• _INSTRUCTION_: Retype the lines of the material starting at the one containing "Odkódování autorádií (127, 591)" and ending at the one containing "VDO (748, 356)", keeping every character the same.

• _EXTRACTED MATERIAL_:
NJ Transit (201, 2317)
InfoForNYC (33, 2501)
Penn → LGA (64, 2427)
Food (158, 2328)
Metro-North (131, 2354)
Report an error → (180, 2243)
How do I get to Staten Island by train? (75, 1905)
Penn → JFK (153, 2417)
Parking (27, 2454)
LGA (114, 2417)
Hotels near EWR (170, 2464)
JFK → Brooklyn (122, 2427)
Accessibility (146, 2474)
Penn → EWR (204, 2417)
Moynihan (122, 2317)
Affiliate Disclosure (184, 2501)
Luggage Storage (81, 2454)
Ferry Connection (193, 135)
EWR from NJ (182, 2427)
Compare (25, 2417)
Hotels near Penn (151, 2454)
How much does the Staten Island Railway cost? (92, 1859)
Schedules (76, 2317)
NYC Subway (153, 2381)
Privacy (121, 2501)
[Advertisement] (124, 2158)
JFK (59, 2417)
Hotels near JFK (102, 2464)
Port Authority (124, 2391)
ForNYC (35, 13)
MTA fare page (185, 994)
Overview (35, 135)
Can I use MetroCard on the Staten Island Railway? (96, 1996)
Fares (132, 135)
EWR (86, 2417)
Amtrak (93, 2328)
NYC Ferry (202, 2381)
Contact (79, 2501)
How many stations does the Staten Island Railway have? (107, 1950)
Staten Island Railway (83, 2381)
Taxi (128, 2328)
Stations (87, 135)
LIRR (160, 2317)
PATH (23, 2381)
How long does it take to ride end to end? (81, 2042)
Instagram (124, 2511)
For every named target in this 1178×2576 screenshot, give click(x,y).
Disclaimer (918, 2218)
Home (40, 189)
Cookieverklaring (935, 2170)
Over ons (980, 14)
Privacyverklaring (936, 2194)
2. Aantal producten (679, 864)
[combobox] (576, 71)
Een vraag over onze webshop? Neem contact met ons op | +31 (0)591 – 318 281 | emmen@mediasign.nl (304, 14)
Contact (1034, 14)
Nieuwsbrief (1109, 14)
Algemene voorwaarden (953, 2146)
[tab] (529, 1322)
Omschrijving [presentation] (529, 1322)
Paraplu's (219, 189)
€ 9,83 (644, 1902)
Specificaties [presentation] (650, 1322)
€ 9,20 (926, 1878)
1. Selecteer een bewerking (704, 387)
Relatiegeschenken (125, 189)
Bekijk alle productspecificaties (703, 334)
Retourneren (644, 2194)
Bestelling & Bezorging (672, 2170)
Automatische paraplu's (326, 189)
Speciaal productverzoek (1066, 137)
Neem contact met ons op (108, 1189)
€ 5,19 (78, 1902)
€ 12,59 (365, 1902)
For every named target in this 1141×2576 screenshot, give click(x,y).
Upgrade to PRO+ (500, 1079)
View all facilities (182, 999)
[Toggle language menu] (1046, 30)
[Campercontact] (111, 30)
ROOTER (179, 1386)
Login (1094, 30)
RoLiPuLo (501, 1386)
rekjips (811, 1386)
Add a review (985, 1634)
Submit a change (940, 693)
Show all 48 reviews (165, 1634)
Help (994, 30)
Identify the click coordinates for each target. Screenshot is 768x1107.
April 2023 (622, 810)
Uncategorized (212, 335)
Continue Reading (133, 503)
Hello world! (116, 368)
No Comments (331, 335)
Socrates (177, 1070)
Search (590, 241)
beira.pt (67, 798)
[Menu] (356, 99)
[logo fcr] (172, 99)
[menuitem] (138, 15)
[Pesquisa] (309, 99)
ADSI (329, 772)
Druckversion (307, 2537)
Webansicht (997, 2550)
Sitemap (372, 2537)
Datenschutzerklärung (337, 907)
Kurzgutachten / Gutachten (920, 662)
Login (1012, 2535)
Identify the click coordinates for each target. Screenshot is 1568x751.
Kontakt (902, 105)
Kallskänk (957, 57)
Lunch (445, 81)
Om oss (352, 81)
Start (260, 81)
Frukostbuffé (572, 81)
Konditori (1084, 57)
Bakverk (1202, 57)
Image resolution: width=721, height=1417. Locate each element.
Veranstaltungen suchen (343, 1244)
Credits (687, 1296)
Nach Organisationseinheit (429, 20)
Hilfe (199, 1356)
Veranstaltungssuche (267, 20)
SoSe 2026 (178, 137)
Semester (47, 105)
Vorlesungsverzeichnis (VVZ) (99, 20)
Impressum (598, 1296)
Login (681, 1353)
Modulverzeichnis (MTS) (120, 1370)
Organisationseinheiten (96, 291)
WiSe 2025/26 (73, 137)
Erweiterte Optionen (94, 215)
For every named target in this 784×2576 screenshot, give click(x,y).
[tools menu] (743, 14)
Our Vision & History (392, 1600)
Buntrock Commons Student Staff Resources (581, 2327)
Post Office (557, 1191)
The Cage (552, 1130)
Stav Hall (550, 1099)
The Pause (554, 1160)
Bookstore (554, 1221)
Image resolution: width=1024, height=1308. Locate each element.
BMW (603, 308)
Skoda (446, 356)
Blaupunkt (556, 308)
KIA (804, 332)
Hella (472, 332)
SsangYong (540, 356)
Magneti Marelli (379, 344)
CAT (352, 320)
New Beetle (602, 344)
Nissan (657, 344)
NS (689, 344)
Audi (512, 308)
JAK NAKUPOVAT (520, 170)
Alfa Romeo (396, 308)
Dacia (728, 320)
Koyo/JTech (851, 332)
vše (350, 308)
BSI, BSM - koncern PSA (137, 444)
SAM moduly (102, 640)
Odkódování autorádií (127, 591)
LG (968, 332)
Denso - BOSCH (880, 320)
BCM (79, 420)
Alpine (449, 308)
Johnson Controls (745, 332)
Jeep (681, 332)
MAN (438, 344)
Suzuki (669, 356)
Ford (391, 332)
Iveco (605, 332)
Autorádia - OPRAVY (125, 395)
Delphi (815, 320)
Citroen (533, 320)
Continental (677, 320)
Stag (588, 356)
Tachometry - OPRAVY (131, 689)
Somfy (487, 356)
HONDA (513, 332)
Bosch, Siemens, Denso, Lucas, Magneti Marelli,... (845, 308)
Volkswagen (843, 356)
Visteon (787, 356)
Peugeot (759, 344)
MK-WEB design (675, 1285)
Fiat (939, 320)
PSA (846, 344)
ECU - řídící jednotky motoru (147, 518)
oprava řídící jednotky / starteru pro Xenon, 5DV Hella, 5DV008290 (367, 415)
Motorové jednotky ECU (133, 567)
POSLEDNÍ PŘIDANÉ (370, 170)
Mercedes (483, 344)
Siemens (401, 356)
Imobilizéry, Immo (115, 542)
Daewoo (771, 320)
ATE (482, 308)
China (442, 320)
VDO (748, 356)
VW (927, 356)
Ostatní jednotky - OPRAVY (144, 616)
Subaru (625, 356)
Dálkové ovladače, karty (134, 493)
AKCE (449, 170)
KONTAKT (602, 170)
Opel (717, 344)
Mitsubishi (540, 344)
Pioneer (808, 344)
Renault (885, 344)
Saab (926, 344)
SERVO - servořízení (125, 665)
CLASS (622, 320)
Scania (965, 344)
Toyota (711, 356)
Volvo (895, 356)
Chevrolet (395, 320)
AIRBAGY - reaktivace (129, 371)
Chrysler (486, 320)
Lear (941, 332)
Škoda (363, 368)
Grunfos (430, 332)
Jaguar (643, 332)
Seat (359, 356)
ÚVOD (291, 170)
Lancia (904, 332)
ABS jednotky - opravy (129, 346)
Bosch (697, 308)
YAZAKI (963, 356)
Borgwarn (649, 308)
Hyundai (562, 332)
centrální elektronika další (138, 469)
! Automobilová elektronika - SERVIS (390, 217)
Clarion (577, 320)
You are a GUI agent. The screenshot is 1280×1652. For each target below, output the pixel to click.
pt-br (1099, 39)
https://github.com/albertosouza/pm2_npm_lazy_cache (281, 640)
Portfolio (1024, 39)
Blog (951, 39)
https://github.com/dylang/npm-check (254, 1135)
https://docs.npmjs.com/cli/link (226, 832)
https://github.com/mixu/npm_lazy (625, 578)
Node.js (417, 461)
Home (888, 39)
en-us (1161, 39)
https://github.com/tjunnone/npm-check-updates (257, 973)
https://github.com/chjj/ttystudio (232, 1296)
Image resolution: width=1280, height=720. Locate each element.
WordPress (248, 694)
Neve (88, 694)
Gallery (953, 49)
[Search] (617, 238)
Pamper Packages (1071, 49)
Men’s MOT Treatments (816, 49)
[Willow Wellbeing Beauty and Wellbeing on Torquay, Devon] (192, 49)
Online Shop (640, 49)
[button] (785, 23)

• _SOLVED PROBLEM_:
Odkódování autorádií (127, 591)
LG (968, 332)
Denso - BOSCH (880, 320)
BCM (79, 420)
Alpine (449, 308)
Johnson Controls (745, 332)
Jeep (681, 332)
MAN (438, 344)
Suzuki (669, 356)
Ford (391, 332)
Iveco (605, 332)
Autorádia - OPRAVY (125, 395)
Delphi (815, 320)
Citroen (533, 320)
Continental (677, 320)
Stag (588, 356)
Tachometry - OPRAVY (131, 689)
Somfy (487, 356)
HONDA (513, 332)
Bosch, Siemens, Denso, Lucas, Magneti Marelli,... (845, 308)
Volkswagen (843, 356)
Visteon (787, 356)
Peugeot (759, 344)
MK-WEB design (675, 1285)
Fiat (939, 320)
PSA (846, 344)
ECU - řídící jednotky motoru (147, 518)
oprava řídící jednotky / starteru pro Xenon, 5DV Hella, 5DV008290 (367, 415)
Motorové jednotky ECU (133, 567)
POSLEDNÍ PŘIDANÉ (370, 170)
Mercedes (483, 344)
Siemens (401, 356)
Imobilizéry, Immo (115, 542)
Daewoo (771, 320)
ATE (482, 308)
China (442, 320)
VDO (748, 356)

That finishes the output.